Back in the day...(sigh)...we all thought the proper way was to shoot practice ammo for two hours and then end the range session with a cylinder or two of premium hollow points. One fine day, after a couple or three boxes of 38 specials, I put in some magnum silvertips in my Model 28 Highway Patrolman and ran the cylinder. Then I performed a speed reload,
or ...I tried to.

I did not successfully reload the revolver because when I brought the web of my hand down hard on the ejection rod, the rod did not move.
The cases did not eject.
I did, however, succeed in putting a bloody hole in my palm.
Even now, decades later...,
I can still feel it.
There was no lasting scar...(sigh)
...except one on my soul which, alas, will never heal.

If I ever must prove my courage to the mafia by slamming my hand down on an office paper spike, at least I will always know I CAN do it.

Nowadays, we think the proper way is to run your self-defense drills, using your carry loads, FIRST. Only score your first cold run; that is the only one that counts in real life anyway.

Kind Regards,
Thanks for a great thread!
BrianD

I've never encountered this problem and I shoot .38 Specials in a variety of Colt and S&W .357 revolvers and have been for more than fifty years. I do the same by shooting .44 Specials in my Colt and S&W .44 Magnum
revolvers. I seldom shoot jacketed bullets in any handgun, only cast.

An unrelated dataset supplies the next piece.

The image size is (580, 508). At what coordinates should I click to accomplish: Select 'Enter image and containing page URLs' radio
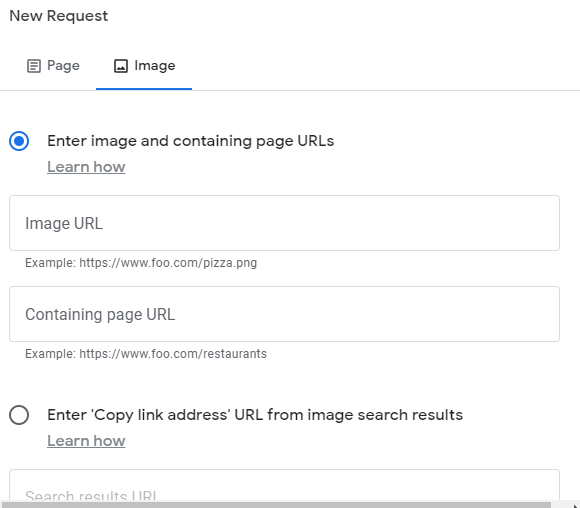pyautogui.click(x=19, y=141)
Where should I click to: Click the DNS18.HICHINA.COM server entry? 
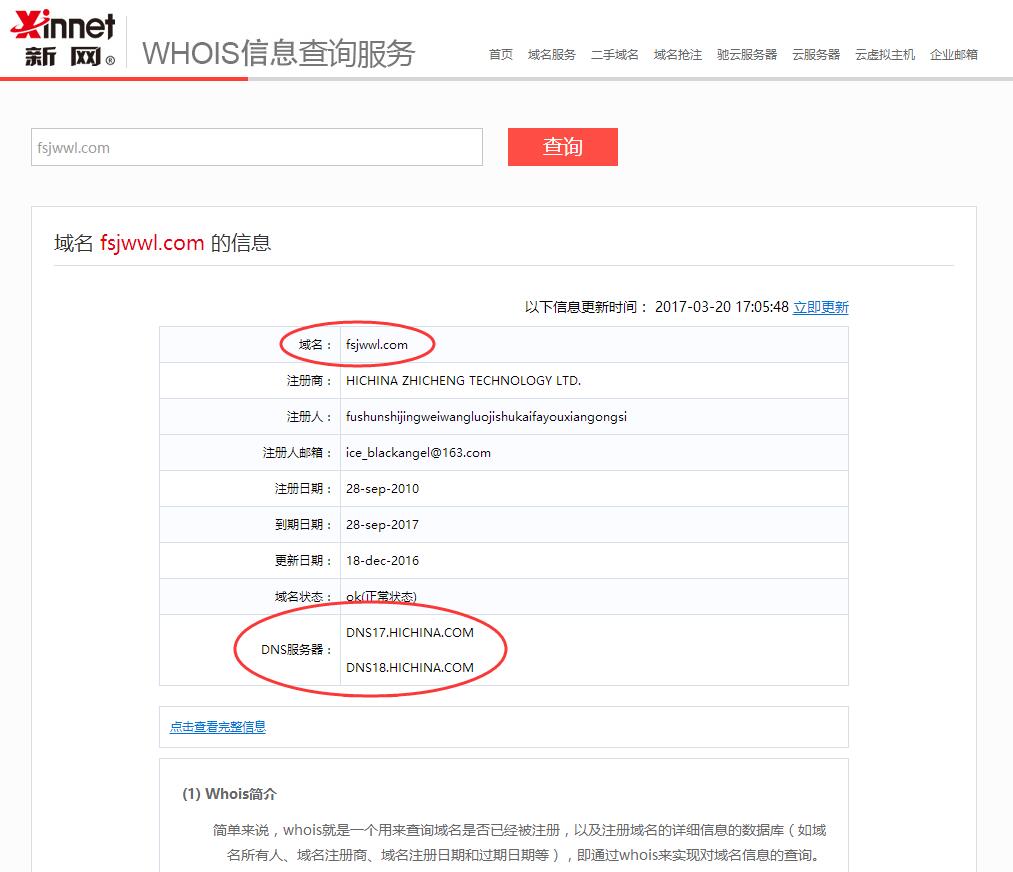point(410,668)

I don't do self-defense drills, only target shoot Bullseye-style, but shoot quite a few rounds during one session, at least once, sometimes two or three times a week. I clean my guns using a brush in both barrel and chamber regardless of how many rounds I've fired. Brushes vary in diameter and so do cylinder chambers.

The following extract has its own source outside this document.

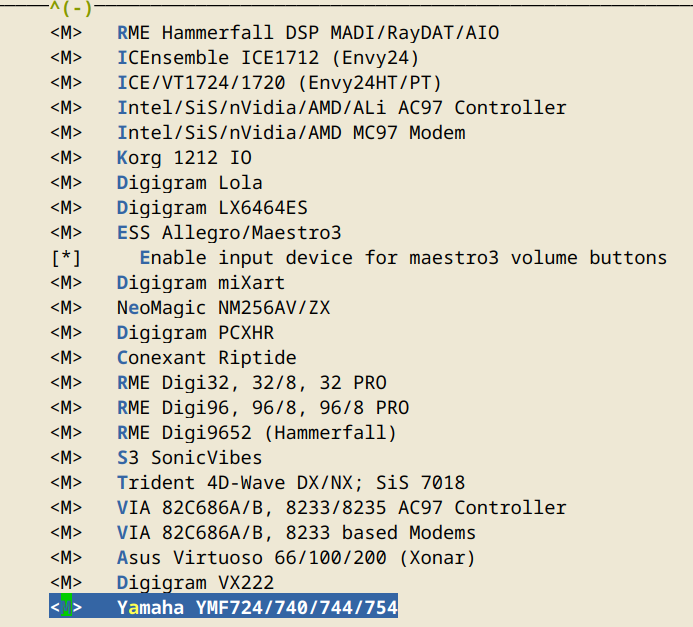
Task: Toggle the RME Hammerfall DSP MADI module state
Action: [x=65, y=33]
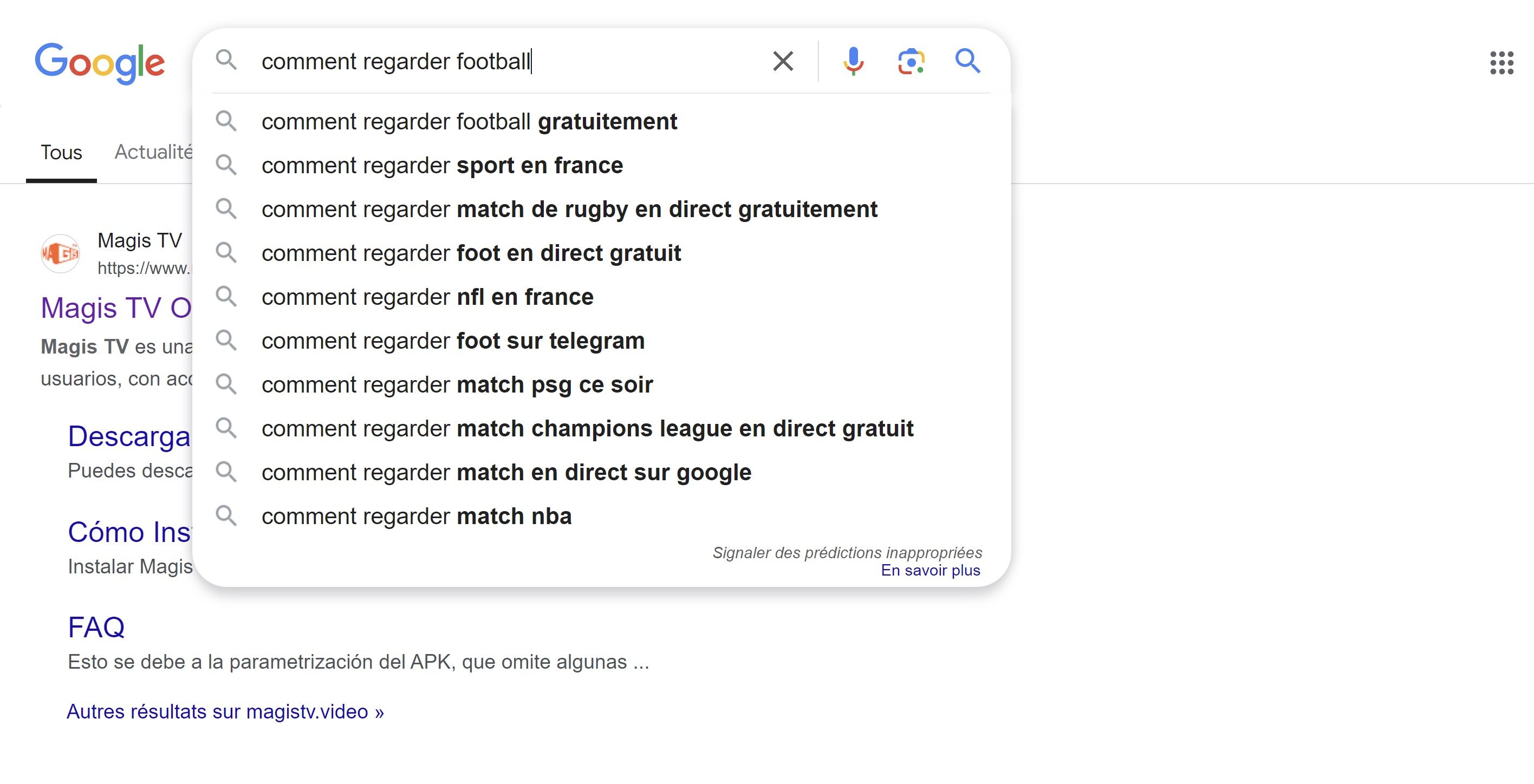
Task: Open Google Lens camera search
Action: (909, 61)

Often a good bronze bore brush fits well enough to remove all fouling. Just as often it doesn't. An oversize .375" rifle bore brush works very well in a .357 Magnum cylinder, or you can buy a handgun chamber brush from Brownells. I suspect these might be the .375" rifle brush, though I haven't measured to verify this. This works very well, all fouling will be removed, even what you can't see. I do the same using oversized brushes in .44 Magnum cylinders. Often a good .45 bronze brush will work quite well.

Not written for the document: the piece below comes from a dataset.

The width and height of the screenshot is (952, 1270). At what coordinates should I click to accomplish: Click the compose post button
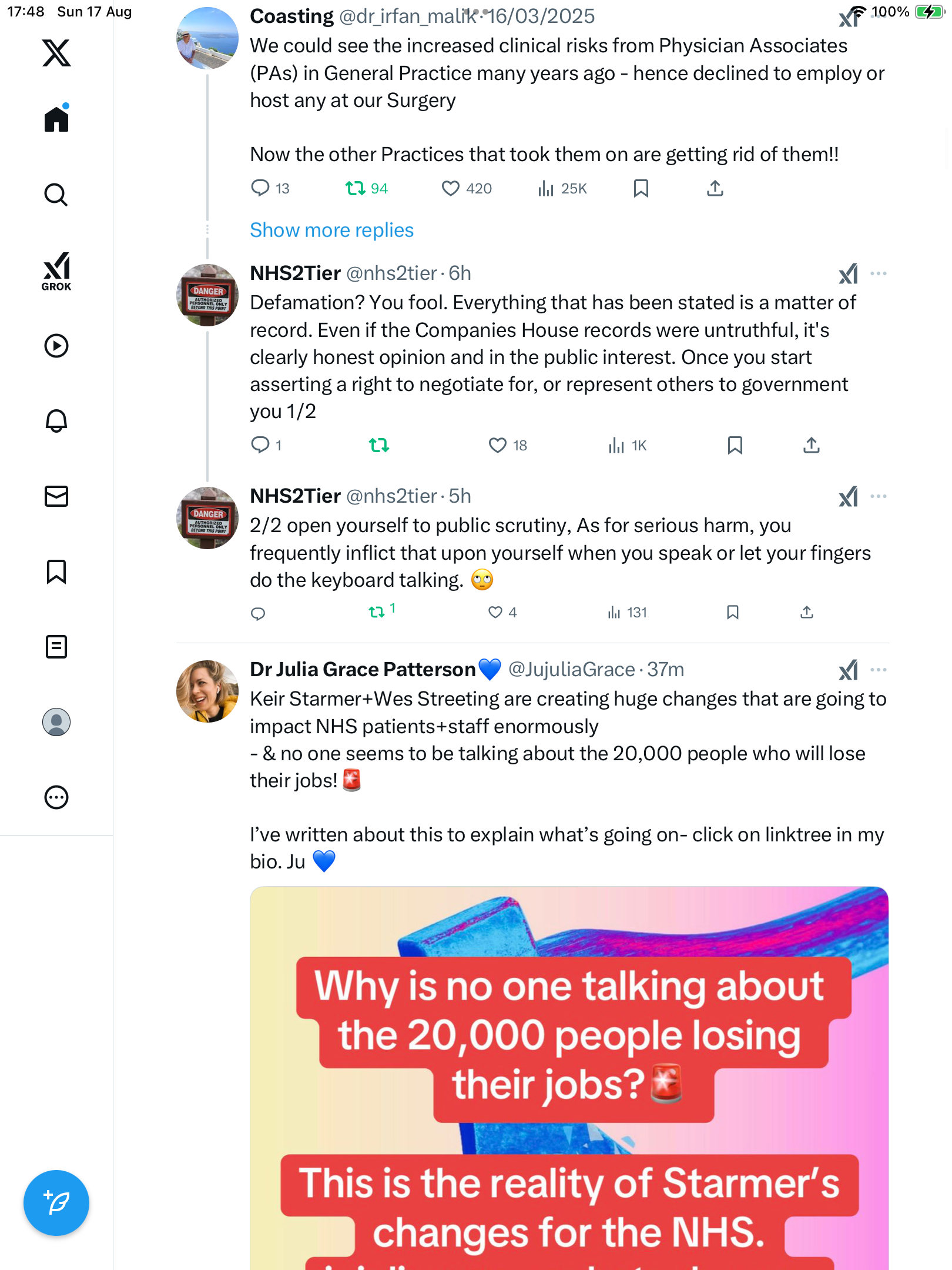(x=56, y=1202)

I use Hoppe's #9 or Ed's Red on a patch before brushing, but other solvents may do just as good a job.
 
For you folks that shoot 44 Special in your 44 Mags or 38 Special in your 357 Mag chambers, you can make a tool to clean crud out of your chamber throats more quickly than a brass brush alone. For 44 cal. cylinders: Take an empty 44 Mag case and set it into your press and use your expander die to just slightly flare the case mouth. You only want enough flare so that the case mouth will fit into the chamber and contact the carbon crud buildup in the throat. You essentially have made yourself a scraping tool. Making sure that the case is de-capped, drill out the primer pocket to accept a small screw. Use a screw that has the same threads as your standard brush handle. Drop the screw through the drill hole and then screw on your handle. Voila........you just made yourself an effective chamber throat scraper. I use nickel cases as they do not dull as quickly as yellow brass. You will still occasionally have to re-flare the mouth of the case as it wears down.